Firewatch (Campo Santo, 2016).

Firewatch (Campo Santo, 2016).

 

One of Chang’s other striking focuses is the interaction between in-game environments and real world ones. She looks at how the alternate-reality game Black Cloud used actual sensors to monitor air quality, helping players understand the causes and effects of pollution on people with asthma. Games can be used to address real world concerns like pollution, climate change, and even plant literacy. When we think about nature and video games, it’s not enough to just look at the nature in the games, we also need to look at all the nature that goes into and is affected by games. Chang urges readers to think not just about the games they play but about the cables, electricity, and human labor that go into making video games possible. Video games, like any good mesocosm, can teach us not only about the world in the experimental bubble but also about the life surrounding it.

My only real frustration with the book is that I wish it was about a hundred pages longer. This is, of course, not really her fault as much as it is about limits on research time and page counts. One key example of the limitations this book runs up against is that Chang only looks at games that already have a strong nature theme. I want to take a moment to think about what Chang’s ideas of mesocosms and the importance of looking at nature broadly look like when applied to a video game that’s removed from a natural environment. To do this, let’s look at Fall Guys, a game where you play as a large bean-like character wearing a mascot-like costume and compete against other mascot-wearing beans in a variety of challenges of speed and agility.

 
Fall Guys (Mediatonic, 2020).

Fall Guys (Mediatonic, 2020).

 

The world of Fall Guys is sterile, but in a fun way. Player characters are the only living and moving thing - except for the occasional giant fruit that gets shot across the field. It’s unclear if the pink goo is alive, but that, in my professional opinion, is a horrible thought. Fall Guys is a game wrapped up in many layers of pop culture that are easy to see: players can dress as characters from other games and as well known Twitch streamers and levels are often inspired by real life game shows. But how does Fall Guys function as a mesocosm? It doesn’t seem to be imitating a naturally-occurring space, but does the game still mobilize nature to allow people to try, fail, and play?
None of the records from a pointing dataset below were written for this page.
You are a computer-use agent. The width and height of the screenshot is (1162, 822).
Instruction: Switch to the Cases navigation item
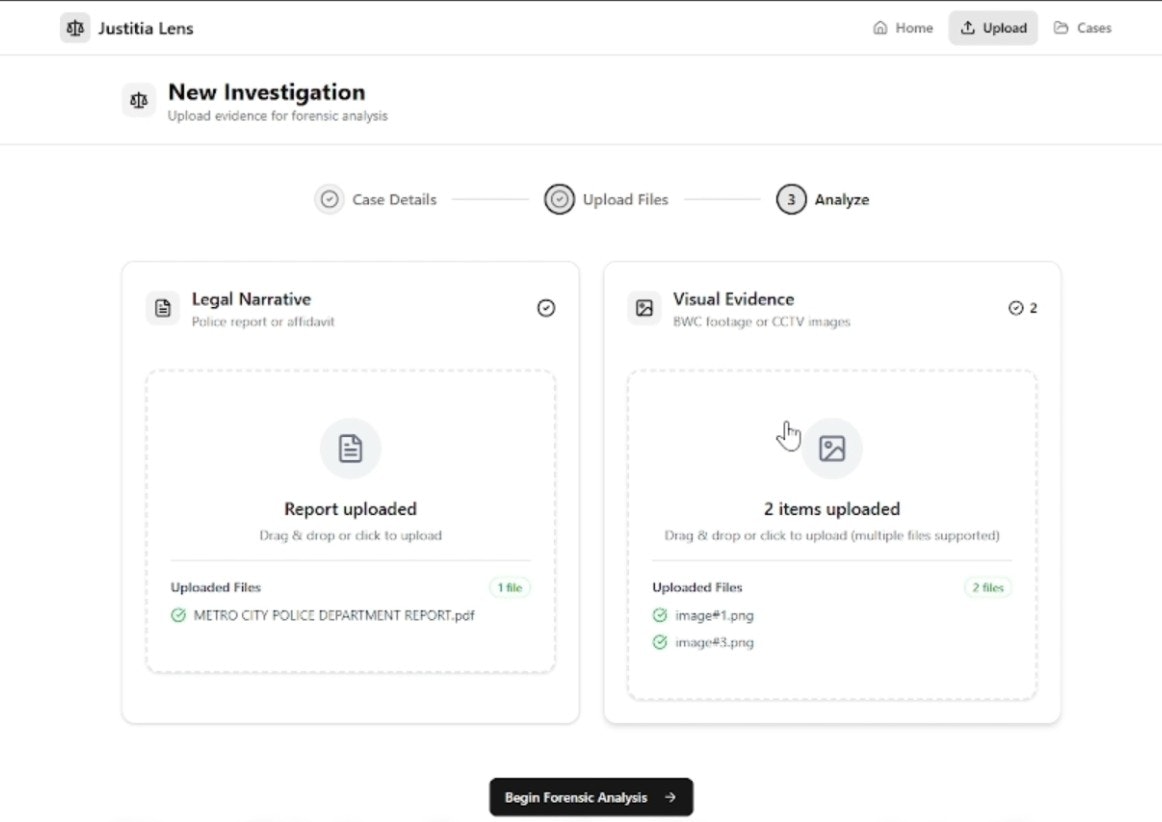click(1093, 27)
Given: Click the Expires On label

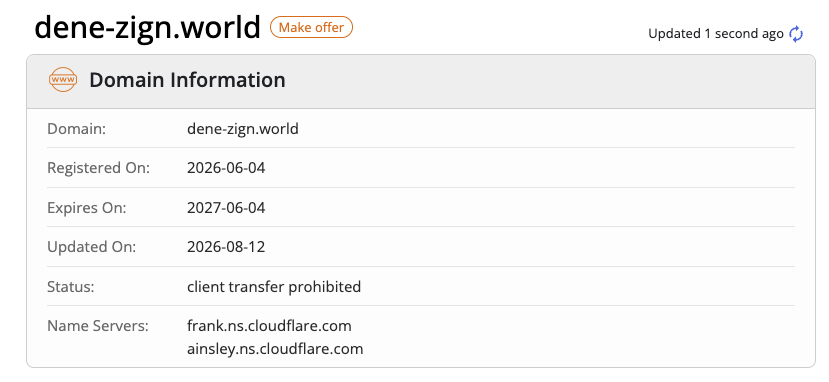Looking at the screenshot, I should pos(87,208).
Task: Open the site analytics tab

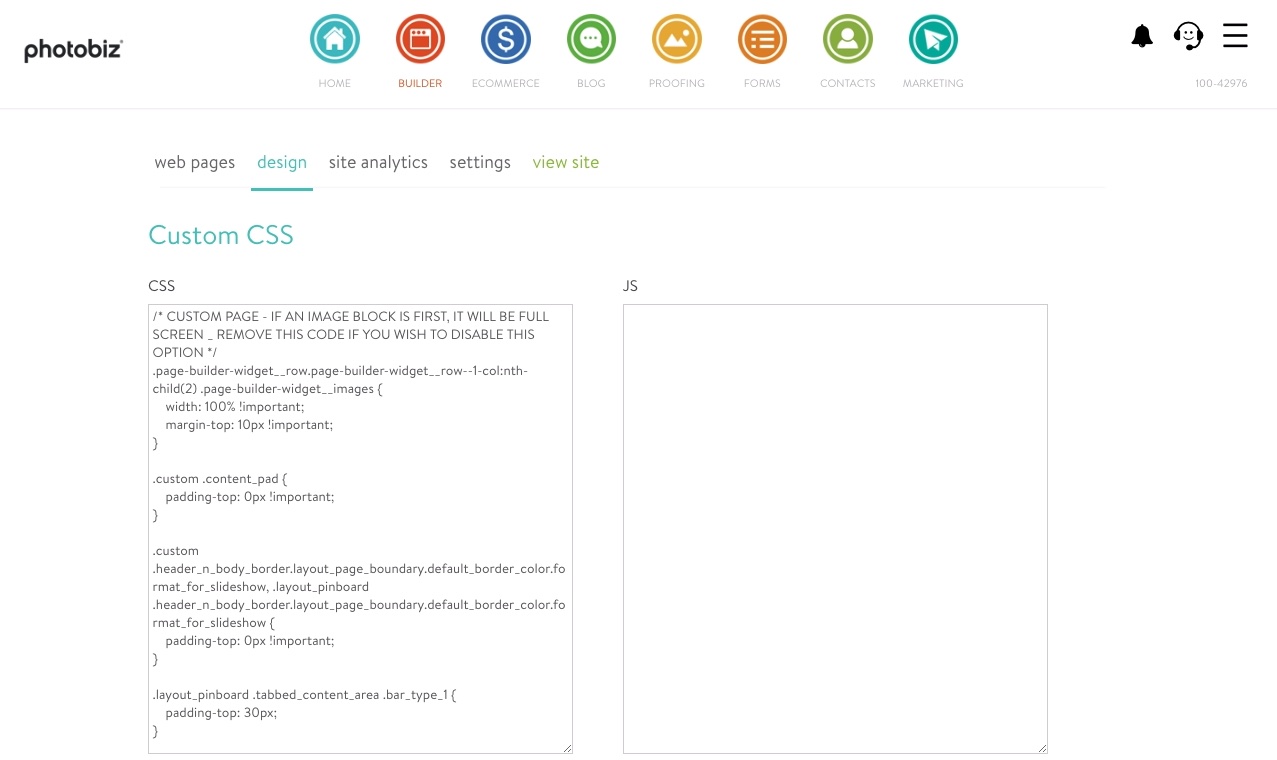Action: (378, 162)
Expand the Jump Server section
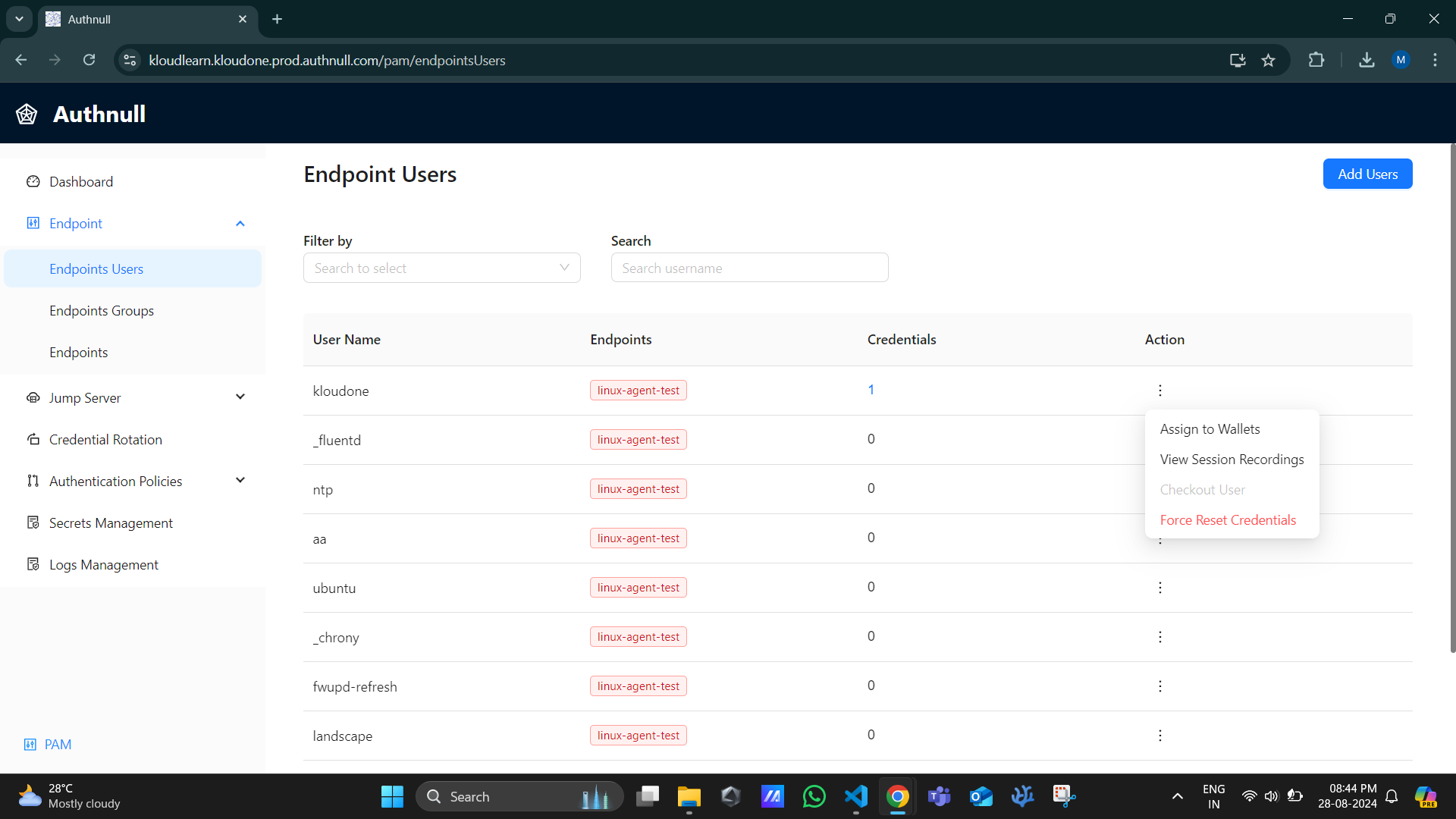The width and height of the screenshot is (1456, 819). (x=240, y=397)
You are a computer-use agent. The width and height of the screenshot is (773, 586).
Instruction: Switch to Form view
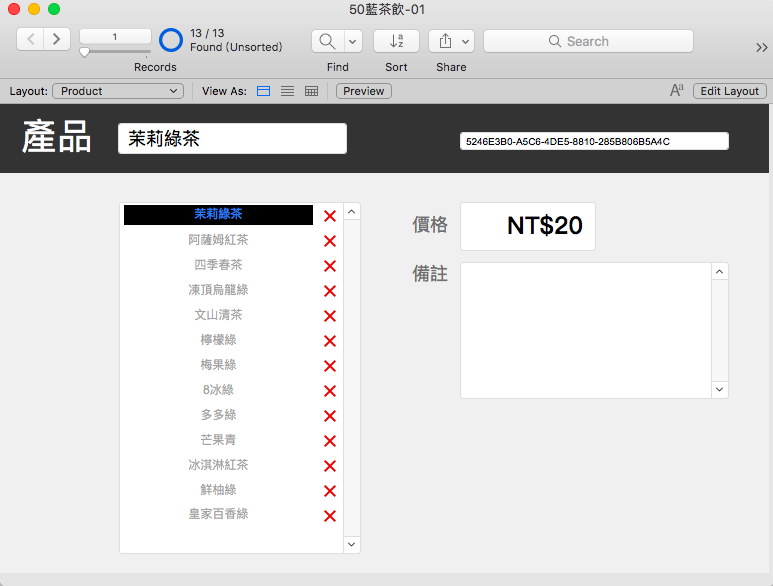click(264, 91)
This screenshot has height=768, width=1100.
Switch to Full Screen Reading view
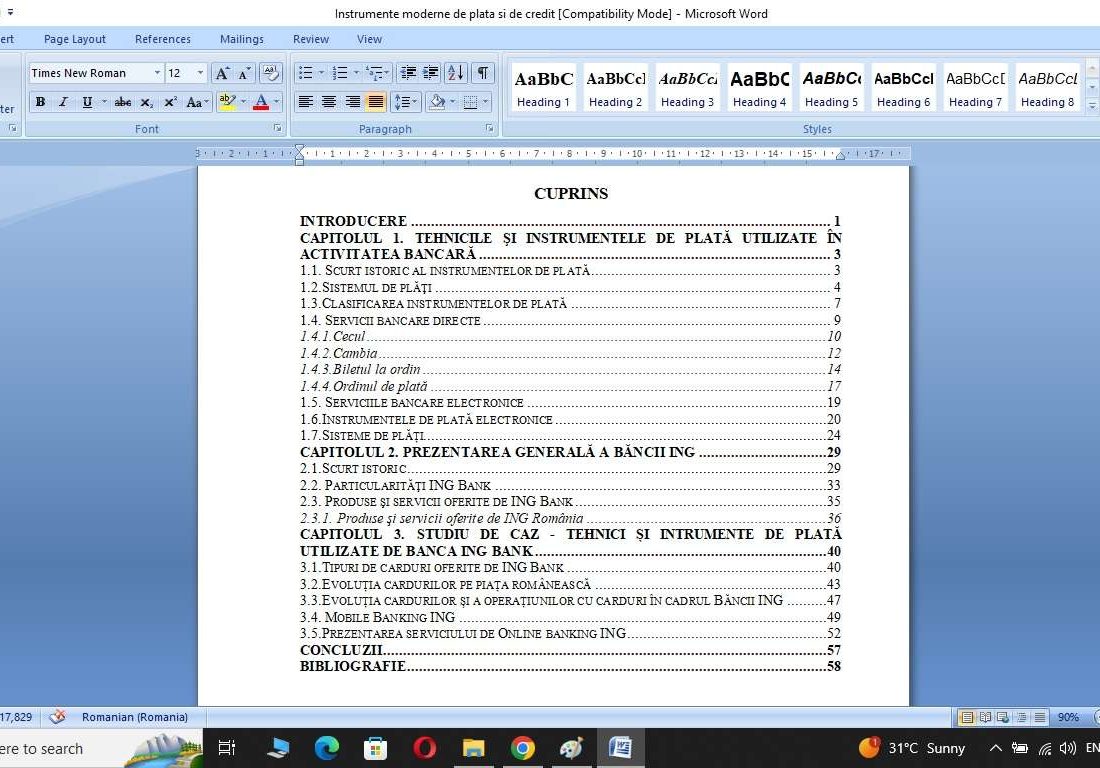tap(984, 717)
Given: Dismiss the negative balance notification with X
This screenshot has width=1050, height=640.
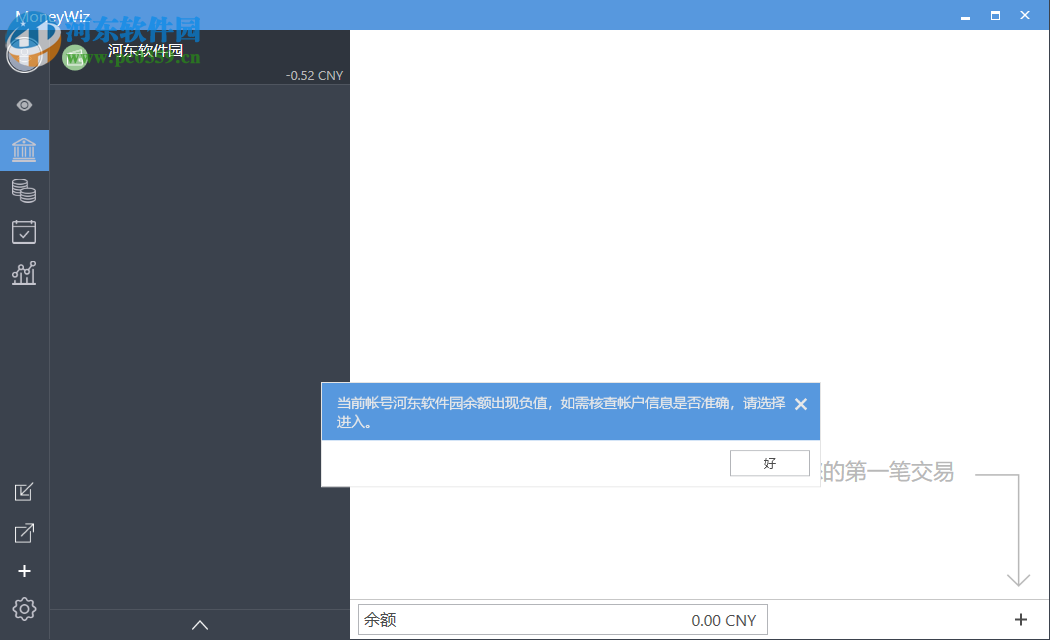Looking at the screenshot, I should tap(800, 404).
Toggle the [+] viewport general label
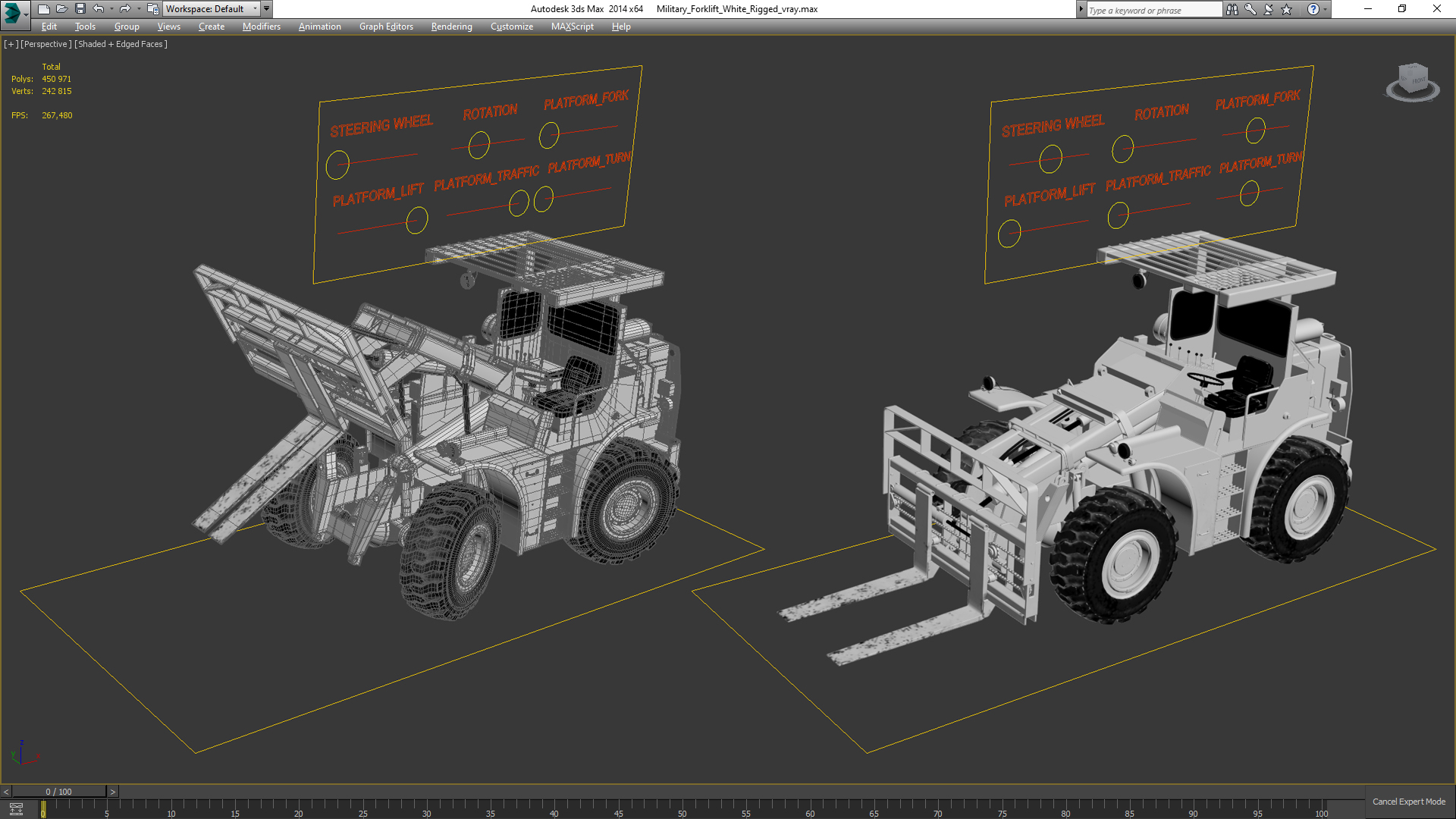The height and width of the screenshot is (819, 1456). (11, 44)
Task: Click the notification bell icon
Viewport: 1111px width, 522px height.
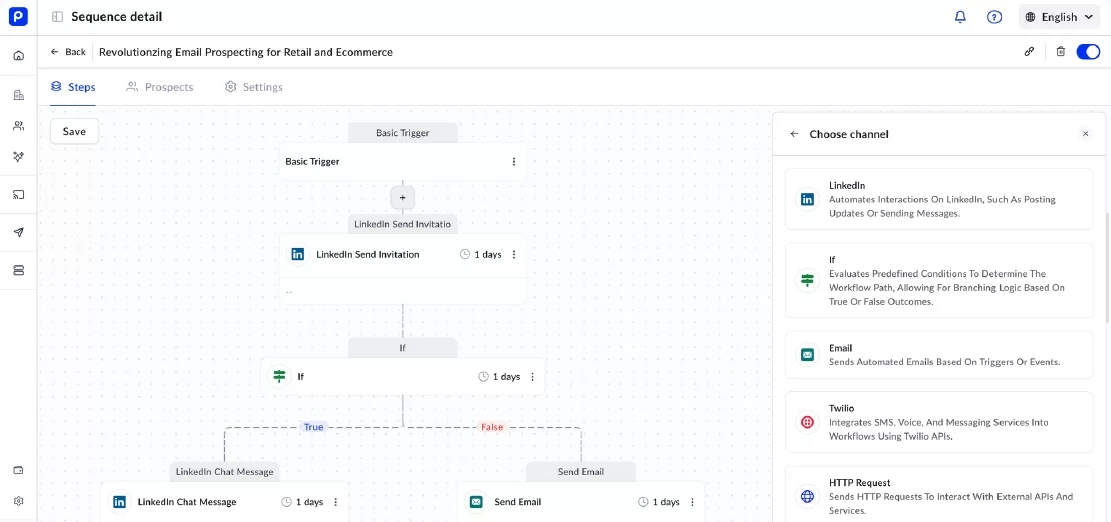Action: [960, 17]
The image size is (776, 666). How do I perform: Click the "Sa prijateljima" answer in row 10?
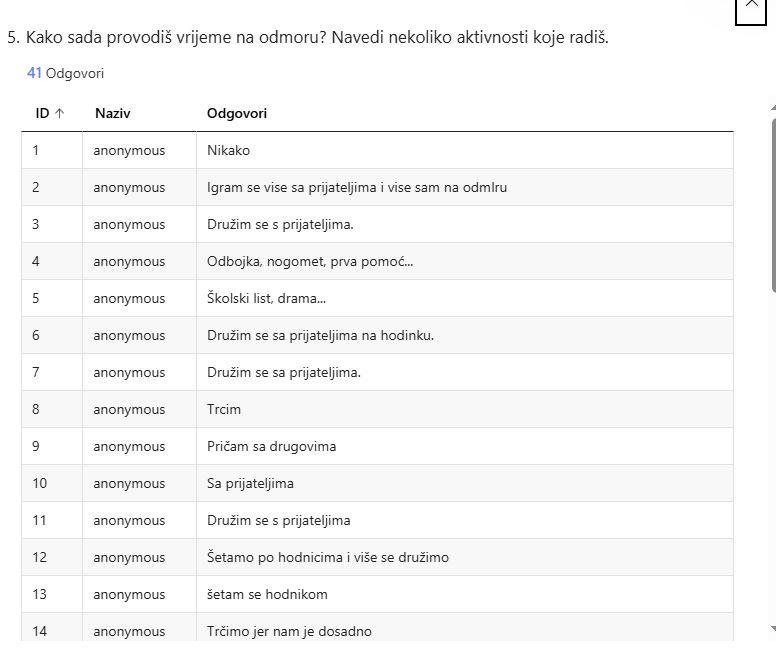tap(250, 484)
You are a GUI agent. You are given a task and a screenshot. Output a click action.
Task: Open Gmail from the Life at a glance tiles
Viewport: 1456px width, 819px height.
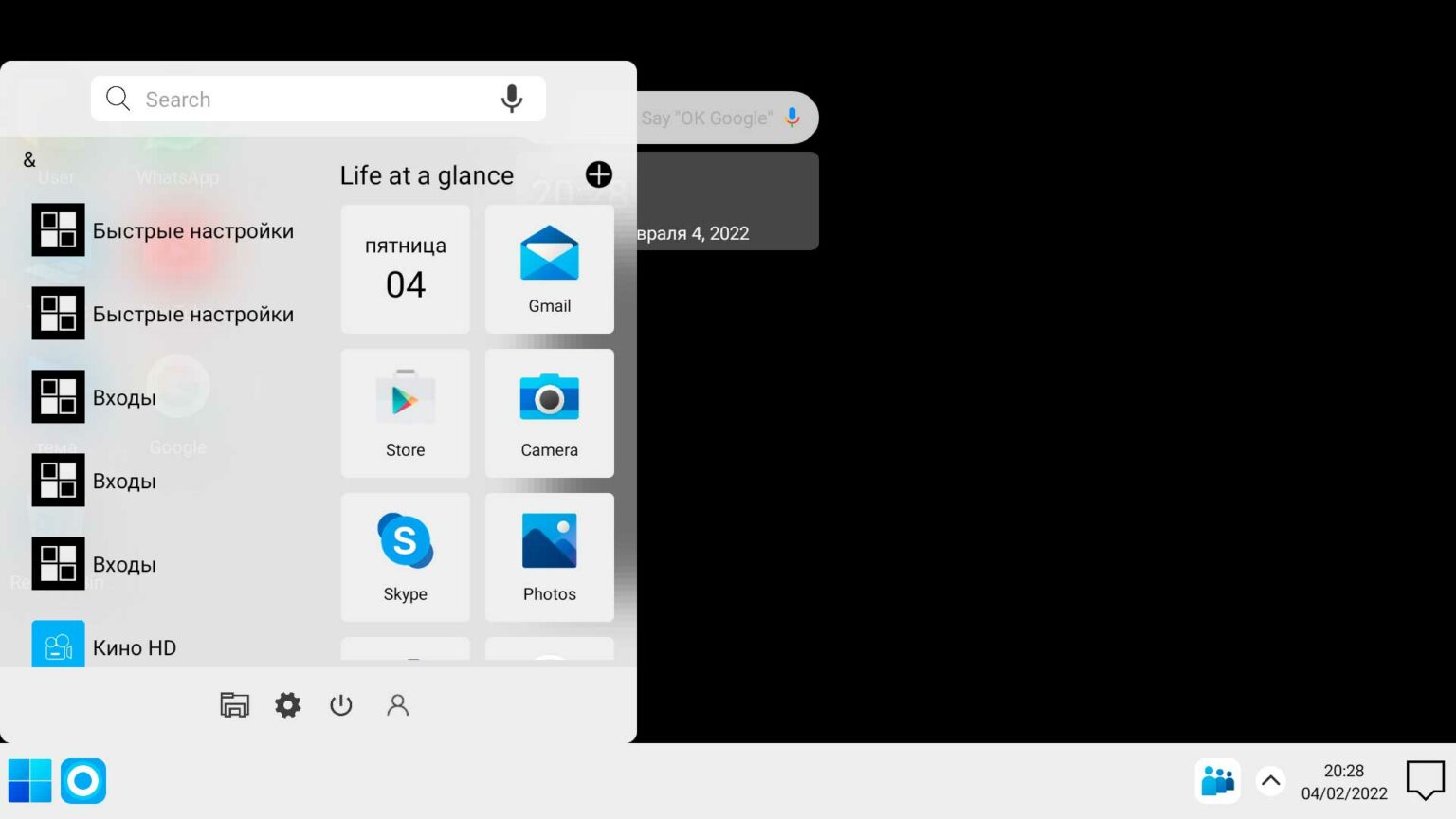tap(549, 269)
One of the key features of Fall Guys that we can examine with the tools that Chang has given us are the costumes. Even without the typical features of a nature/naturalistic game, Fall Guys still presents a space that players can recognize and have fun in. The mascot-like costumes are an important part of how the game takes otherwise alien bean-shaped beings and turns them into adorable squishy friends. While some of the costumes are of inanimate objects, like a can of soda, many are of animals or people, like a parrot or a witch. Nature, in this case the people and creatures of our world, become part of the show. Importantly, these costumes and the variety of ways a character can be dressed up and decorated demonstrate the other key feature of Chang’s book: the world outside of the game and the world of the game matter to each other and impact each other. It’s easy to forget that humans are a part of nature too. In Fall Guys, it’s the people playing the game with other people, as well as the humans who play the games inspiring Fall Guys, who make the game so clearly a part of nature.

 
Fall Guys (Mediatonic, 2020).

Fall Guys (Mediatonic, 2020).

 

Although Alenda Chang focuses her analysis on games that already have a strong nature theme, her book Playing Nature lends itself to being a useful analysis for non-nature video games. The idea of mesocosms makes moot the question of “real nature,” instead enabling us to think about the ways that game natures and IRL natures interact and shape one another. Finding joy and solace in the nature of video games is, at times, not so different from sitting on a park bench - both are human made spaces designed for play and for trying new things. Even Fall Guys, a game with no grass, water, or animals running around, can be seen as a mesocosm, a playground full of costumed creatures. Nature in video games, just like the nature outdoors, matters.